Start of RECORDS PROVIDED
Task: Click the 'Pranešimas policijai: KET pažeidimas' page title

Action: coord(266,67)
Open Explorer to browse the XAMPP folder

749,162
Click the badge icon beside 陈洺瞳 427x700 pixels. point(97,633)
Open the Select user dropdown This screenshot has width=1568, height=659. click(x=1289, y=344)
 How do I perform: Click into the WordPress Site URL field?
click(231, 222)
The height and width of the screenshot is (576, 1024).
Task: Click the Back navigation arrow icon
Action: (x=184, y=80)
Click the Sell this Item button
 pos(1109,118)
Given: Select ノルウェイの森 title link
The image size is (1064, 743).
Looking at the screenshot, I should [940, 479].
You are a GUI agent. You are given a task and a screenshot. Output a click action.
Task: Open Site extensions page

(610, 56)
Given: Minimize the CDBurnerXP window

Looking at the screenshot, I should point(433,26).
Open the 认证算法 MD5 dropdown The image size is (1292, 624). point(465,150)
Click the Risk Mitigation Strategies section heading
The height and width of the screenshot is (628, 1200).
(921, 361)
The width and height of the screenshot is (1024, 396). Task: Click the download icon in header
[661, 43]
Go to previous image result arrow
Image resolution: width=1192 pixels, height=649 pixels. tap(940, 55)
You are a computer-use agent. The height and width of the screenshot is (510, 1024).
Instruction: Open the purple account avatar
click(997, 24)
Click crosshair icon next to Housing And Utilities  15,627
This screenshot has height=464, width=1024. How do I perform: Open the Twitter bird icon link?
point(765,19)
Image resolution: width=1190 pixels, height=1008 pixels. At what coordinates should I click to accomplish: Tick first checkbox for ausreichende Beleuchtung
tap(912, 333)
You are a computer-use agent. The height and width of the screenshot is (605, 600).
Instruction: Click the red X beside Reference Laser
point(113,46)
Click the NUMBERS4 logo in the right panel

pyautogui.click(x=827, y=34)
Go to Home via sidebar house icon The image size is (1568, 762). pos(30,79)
End of RECORDS PROVIDED
Every record must be given again exactly as it was written.

TASK SOLUTION:
Task: Click the 'Pranešimas policijai: KET pažeidimas' page title

Action: coord(266,67)
Open Explorer to browse the XAMPP folder

749,162
Click the badge icon beside 陈洺瞳 427x700 pixels. point(97,633)
Open the Select user dropdown This screenshot has width=1568, height=659. click(x=1289, y=344)
 How do I perform: Click into the WordPress Site URL field?
click(231, 222)
The height and width of the screenshot is (576, 1024).
Task: Click the Back navigation arrow icon
Action: (x=184, y=80)
Click the Sell this Item button
 pos(1109,118)
Given: Select ノルウェイの森 title link
The image size is (1064, 743).
Looking at the screenshot, I should [940, 479].
You are a GUI agent. You are given a task and a screenshot. Output a click action.
Task: Open Site extensions page

(610, 56)
Given: Minimize the CDBurnerXP window

Looking at the screenshot, I should point(433,26).
Open the 认证算法 MD5 dropdown The image size is (1292, 624). point(465,150)
Click the Risk Mitigation Strategies section heading
The height and width of the screenshot is (628, 1200).
(921, 361)
The width and height of the screenshot is (1024, 396). Task: Click the download icon in header
[661, 43]
Go to previous image result arrow
Image resolution: width=1192 pixels, height=649 pixels. tap(940, 55)
You are a computer-use agent. The height and width of the screenshot is (510, 1024).
Instruction: Open the purple account avatar
click(997, 24)
Click crosshair icon next to Housing And Utilities  15,627
This screenshot has height=464, width=1024. How do I perform: Open the Twitter bird icon link?
point(765,19)
Image resolution: width=1190 pixels, height=1008 pixels. At what coordinates should I click to accomplish: Tick first checkbox for ausreichende Beleuchtung
tap(912, 333)
You are a computer-use agent. The height and width of the screenshot is (605, 600).
Instruction: Click the red X beside Reference Laser
point(113,46)
Click the NUMBERS4 logo in the right panel

pyautogui.click(x=827, y=34)
Go to Home via sidebar house icon The image size is (1568, 762). pos(30,79)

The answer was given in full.